Soon Robert Wilson, a 19-year-old Buffalo, N. Y. transient, was in custody. His plot to abduct the young singing star, drive her into the mountains and hold her for $50,000 ransom resulted in his being booked on a charge of suspicion of kidnapping and being held for a mental examination. He had become panicky, "tipped off" the police to his plan via telephone. It was this "tip off" on his own contemplated crime that proved his undoing.
|  | |
|
To the public, the news of the kidnap plot was very exciting. Judy herself can be excused for feeling a bit nervous about it. But to Hollywood, the threat was simply another in the never-ending real and imaginary plots against the stars.
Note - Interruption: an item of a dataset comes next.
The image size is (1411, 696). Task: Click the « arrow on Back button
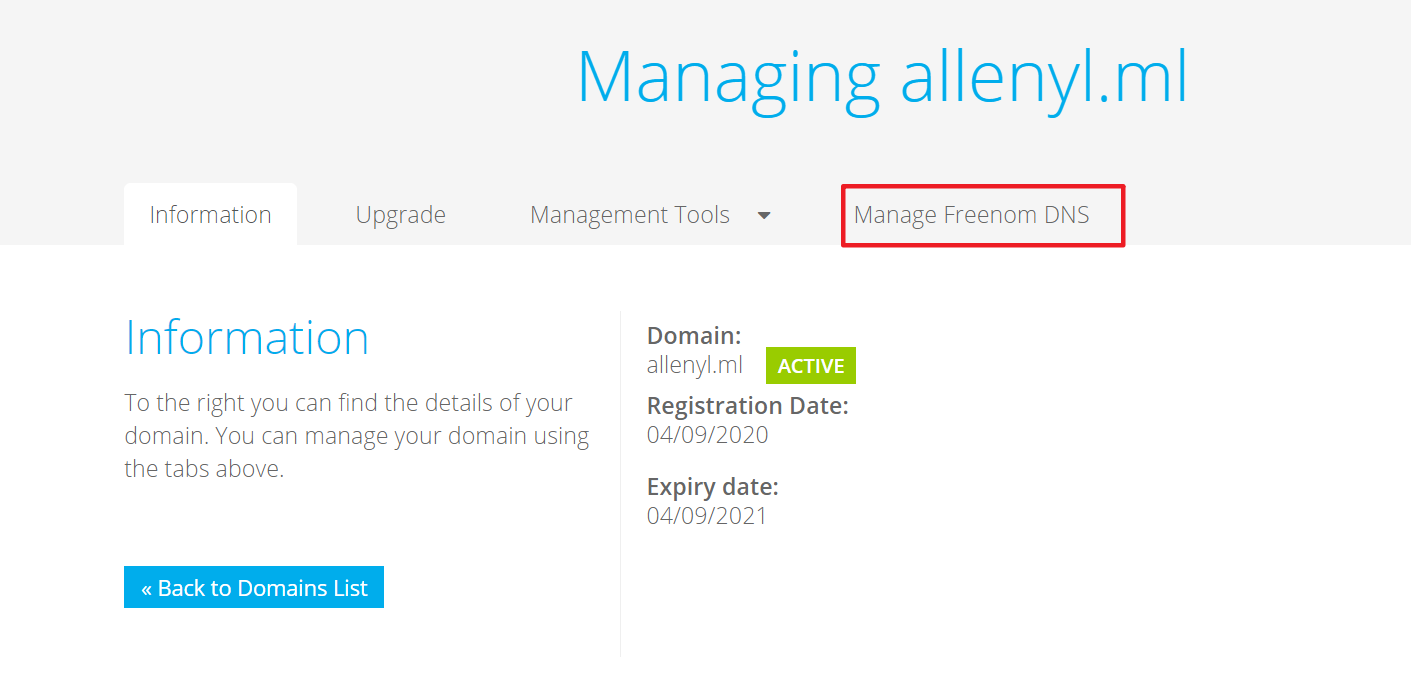point(146,588)
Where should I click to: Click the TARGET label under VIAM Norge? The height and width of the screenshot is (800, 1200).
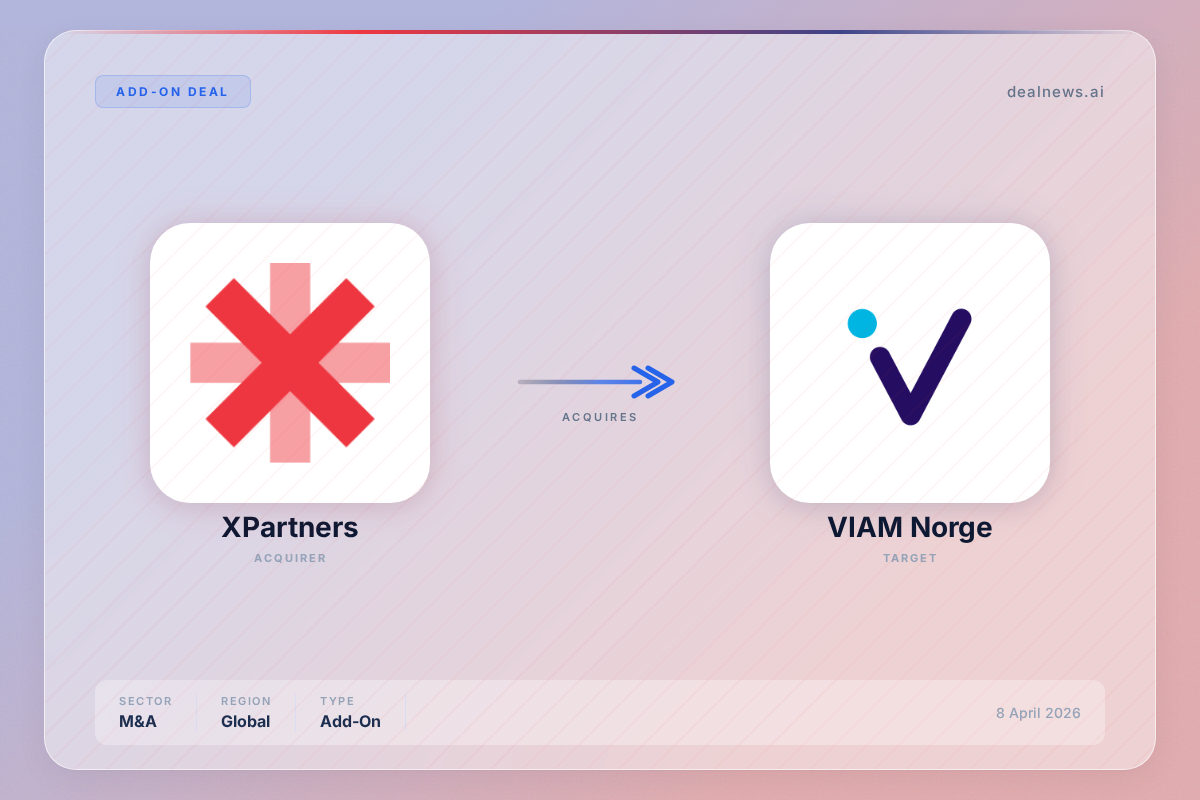(x=910, y=558)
Judy's studio (Metro-Goldwyn-Mayer) wasn't any too pleased over all the hue and cry. Officials branded all the excitement as a "super-colossal production by the police department."
Behind that attitude is to be found the real story of the manner in which kidnapping threats are handled in Hollywood. Threats of one kind and another constantly are being intercepted by the studios, at the rate of about 1,500 per year. Few of these threats ever reach the public prints, and only in rare instances is the Federal Bureau of Investigation called in.
Usually these plots are handled almost entirely by studio police, who quietly and efficiently investigate each threat and take whatever measures are necessary to protect their stars. A lot is done, but little said. The public usually never hears about it - and the stars, themselves, except in rare instances, never know their safety has been threatened!
Reason for that attitude on the part of the studios is to keep resultant and too sensational publicity from being spread about their players and the film capital. It's only in isolated cases - like the Judy Garland threat - that the system fails to work.